The name of this site is GuruFocus. Ironically most Gurus are Focused investors. Buffett and Munger and Pabrai the 3 "deans" of value investing and my personal heroes all believe in making LARGE bets when the odds are in their favor. Buffett's purchase of American Express (NYSE:AXP) during the "salad oil" scandal of 1963 had him put 40% of the partnership's assets into one asset. Buffett in his speeches to college students is famous for mentioning the card with 20 punches ONLY for your ENTIRE Investment career.
Munger, in his speech at USC at 1994 on a Lesson on Elementary, Worldly Wisdom as it relates to Investment Management and Business, said that you wait until you find a mispriced opportunity. The wise ones bet ONLY when they get that great opportunity. They bet big when they have that opportunity. The rest of the time they don't, it’s that simple. Later in the same speech he says that “most of Berkshire Hathaway and all of its accumulated billions, the top ten insights account for most of it. And that's with a very brilliant man ‑ Warren 's a lot more able than I am and very disciplined ‑ devoting his lifetime to it. I don't mean to say that he's only had ten insights. I'm just saying, that most of the money came from ten insights." Right now 3 stocks are responsible for 55% of the 40 billion dollar gain in Berkshire 's portfolio and 80% of that portfolio consists of 7 stocks (KO, AXP, WFC, PTR, PG, JNJ and MCO).

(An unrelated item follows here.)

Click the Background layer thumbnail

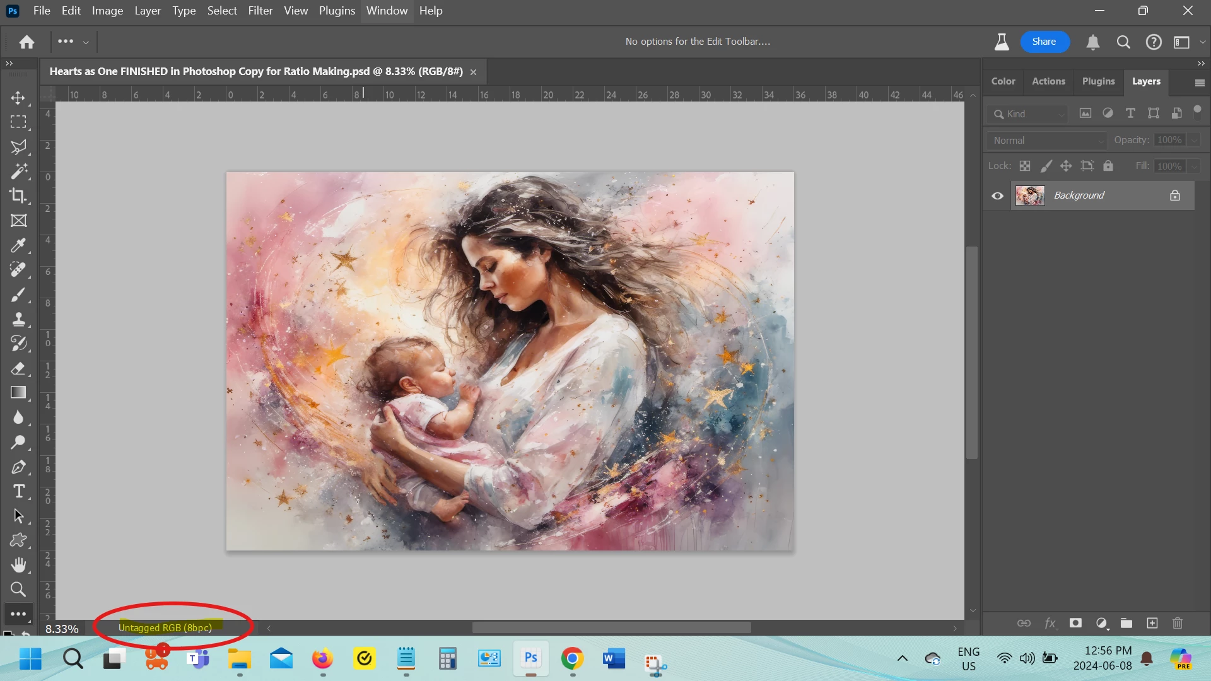coord(1029,195)
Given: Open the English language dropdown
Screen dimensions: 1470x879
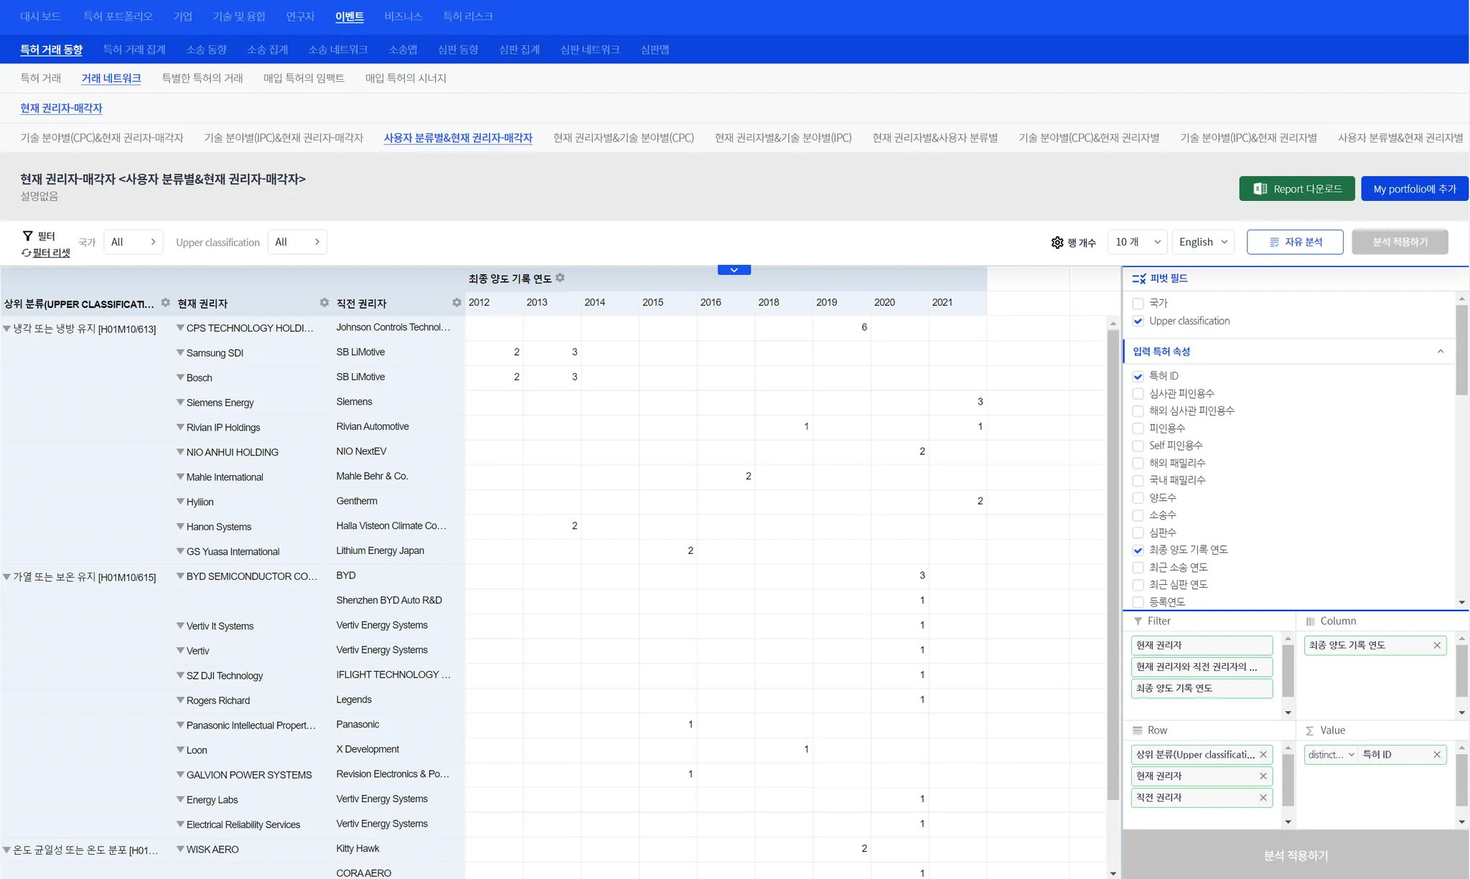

Mohnish Pabrai manages Pabrai Investment Funds and, since 1999, has "delivered annualized returns of over 28% (net to investors)." With a track record like that, he's worth listening to. As of March 31, 2007, Pabrai registered 13 holdings in his portfolio. Steel producer IPSCO (IPS) makes up 18.4% of the portfolio. The title of Chapter 10 in his book is "Few bets, big bets, and infrequent bets."
One reader on GuruFocus forum has 90% of his money in 2 stocks. (2 of my "favorites" I might add) These 2 stocks (JNJ and BRK-B) are both considered underpriced by Buffett and Pabrai respectively. GuruFocus.com shows how Buffett invested $1.5 billion in the first quarter giving him $3 billion invested total. Pabrai's purchase is recorded on GuruFocus.com and his interview on Bloomberg where he discusses his "forecasted" returns if BRK-B is purchased. Now really is further analysis needed? Are you so rich and have so much "extra" money that you don't need to be betting "every possible" dollar on what these 2 "experts" are doing. Win or lose the reader will be "following" Buffett and Munger and maximizing his investment "chances".
I understand that many are "impatient" and want to own "many stocks". Each person needs to do what suits his/her personality best. The stock you buy at 45 times earnings that doubles in 6 months might be profitable but you are not practicing value investing. The true value investor bets infrequently and on stocks that are "priced" appropriately. Buffett did not buy Wal-Mart, JNJ and Coke when the PE's were 35 but when they were "teenagers" (P/E in the teens). Pabrai in an interview in Feb 2007 with Emil Lee says the number one trait a successful investor needs is patience. (He also mentions GuruFocus in the same article on his lists of places he gets "ideas") He also says he is a shameless cloner. Want to make 28+% compounded annually? Do what Pabrai says. Become a shameless cloner. Financial "freedom" will soon come your way. I know it’s possible because it happened to me.